"14 September 2014 kami sudah layangkan kepada Kementerian Kominfo untuk memblokir, pemblokiran yang kami minta itu hanya sementara," kata Andri dalam diskusi di Cikini, Jakarta, Sabtu (26/3).
Menurut dia, kalau saja suratnya saat itu ditanggapi positif tak akan terjadi ledakan demonstrasi para sopir angkutan darat yang resmi seperti Selasa lalu. Sayangnya sampai saat ini, surat Dishub DKI tidak pernah direspons.

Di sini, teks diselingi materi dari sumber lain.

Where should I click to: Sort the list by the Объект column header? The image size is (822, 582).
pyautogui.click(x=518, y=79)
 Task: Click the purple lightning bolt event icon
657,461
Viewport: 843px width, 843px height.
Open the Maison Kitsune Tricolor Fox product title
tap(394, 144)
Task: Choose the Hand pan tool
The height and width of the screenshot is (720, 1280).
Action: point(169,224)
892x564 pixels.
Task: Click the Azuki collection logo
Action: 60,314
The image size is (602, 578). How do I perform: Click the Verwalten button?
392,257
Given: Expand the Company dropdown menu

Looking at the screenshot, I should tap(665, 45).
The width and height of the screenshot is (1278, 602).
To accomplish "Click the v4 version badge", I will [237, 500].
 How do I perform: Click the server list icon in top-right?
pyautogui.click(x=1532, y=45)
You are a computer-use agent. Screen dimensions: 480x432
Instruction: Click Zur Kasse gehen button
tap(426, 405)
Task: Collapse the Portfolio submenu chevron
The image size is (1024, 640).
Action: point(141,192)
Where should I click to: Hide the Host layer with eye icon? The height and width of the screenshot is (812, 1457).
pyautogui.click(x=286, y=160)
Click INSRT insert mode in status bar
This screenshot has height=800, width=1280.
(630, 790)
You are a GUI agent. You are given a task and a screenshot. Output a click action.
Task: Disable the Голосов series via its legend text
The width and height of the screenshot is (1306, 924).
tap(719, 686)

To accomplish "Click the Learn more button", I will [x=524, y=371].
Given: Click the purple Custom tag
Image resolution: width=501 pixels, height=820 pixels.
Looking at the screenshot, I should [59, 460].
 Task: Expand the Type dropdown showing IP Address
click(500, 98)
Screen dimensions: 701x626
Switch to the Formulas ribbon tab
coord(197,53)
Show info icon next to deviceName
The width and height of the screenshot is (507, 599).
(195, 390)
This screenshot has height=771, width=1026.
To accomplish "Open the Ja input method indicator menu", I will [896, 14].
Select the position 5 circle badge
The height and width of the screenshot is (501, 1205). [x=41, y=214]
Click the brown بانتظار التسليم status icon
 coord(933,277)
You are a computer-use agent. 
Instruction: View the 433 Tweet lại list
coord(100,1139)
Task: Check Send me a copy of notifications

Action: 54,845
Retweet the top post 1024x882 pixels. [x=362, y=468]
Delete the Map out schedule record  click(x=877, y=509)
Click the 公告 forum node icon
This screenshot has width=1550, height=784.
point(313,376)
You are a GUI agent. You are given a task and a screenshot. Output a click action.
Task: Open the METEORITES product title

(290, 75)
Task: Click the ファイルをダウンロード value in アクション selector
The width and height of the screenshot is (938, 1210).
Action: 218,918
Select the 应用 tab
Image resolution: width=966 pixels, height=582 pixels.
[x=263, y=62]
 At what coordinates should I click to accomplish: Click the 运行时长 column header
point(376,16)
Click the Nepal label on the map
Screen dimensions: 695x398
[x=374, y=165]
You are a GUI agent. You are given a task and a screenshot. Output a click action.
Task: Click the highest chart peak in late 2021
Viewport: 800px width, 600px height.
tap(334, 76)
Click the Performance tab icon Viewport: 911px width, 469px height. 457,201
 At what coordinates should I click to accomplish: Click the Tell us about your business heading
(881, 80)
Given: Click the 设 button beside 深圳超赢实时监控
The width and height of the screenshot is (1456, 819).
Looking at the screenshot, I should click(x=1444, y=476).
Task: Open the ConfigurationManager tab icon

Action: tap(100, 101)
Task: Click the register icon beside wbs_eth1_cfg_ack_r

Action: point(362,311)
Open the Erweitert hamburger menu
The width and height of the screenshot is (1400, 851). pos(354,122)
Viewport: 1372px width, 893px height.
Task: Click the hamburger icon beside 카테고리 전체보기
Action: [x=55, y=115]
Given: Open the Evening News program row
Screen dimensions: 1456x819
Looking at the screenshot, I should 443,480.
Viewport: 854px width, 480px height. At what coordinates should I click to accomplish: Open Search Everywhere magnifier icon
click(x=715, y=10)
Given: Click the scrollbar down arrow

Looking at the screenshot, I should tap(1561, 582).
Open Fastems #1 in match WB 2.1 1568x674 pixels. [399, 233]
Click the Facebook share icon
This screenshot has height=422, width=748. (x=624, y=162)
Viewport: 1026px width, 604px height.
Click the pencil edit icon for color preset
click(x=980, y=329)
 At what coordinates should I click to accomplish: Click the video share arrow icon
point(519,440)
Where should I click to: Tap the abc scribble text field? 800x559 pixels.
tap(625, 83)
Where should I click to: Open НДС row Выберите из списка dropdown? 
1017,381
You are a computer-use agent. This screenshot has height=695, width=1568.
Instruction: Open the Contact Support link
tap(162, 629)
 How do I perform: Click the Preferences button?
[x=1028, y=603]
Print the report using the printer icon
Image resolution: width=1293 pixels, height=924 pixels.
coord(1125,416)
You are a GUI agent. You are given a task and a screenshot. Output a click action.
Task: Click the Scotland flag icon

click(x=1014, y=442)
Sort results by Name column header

"Seumpama surat kami soal pemblokiran jasa transportasi untuk online itu dilakukan, kami sangat yakin 2016 tak akan terjadi seperti ini. Waktu itu sifatnya kami minta (diblokir) sementara agar mereka mengurus izin, setelah izinnya jelas silakan buka lagi," ujarnya.
Dia tegaskan, pemerintah DKI tidak alergi terhadap angkutan berbasis online karena akan membantu kebutuhan transportasi kota. Karena itu, DKI menyambut baik kesepakatan dalam rapat dengan pemerintah pusat yaitu diberikan waktu dua bulan bagi para pengusaha transportasi umum ilegal untuk mengurus izin-izin.
"Rentang waktu dua bulan itu merupakan kajian kami. Ternyata operator Uber dan Grab sudah melangkah (urus izin) 70 sampai 80 persen. Tinggal kami verifikasi saja soal NPWP, ada badan usaha, punya domisili perusahaan, sudahkah kerjasama untuk membuat pul, dan cukup tidak pulnya untuk menampung kendaraan," kata dia.
Ia mengaku, sejak menjabat Kepala Dinas Perhubungan ia langsung mengundang para pengusaha jasa angkutan aplikasi online untuk sosialisasi syarat perizinan.
"Pada Desember itu sangat intensif mereka upayakan. Saya bisa jamin dan berkomitmen kepada semua pihak baik Uber dan Grab dan Organda, kalau bisa jangan sampai dua bulan. Kami bantu untuk urus izin," jelas dia.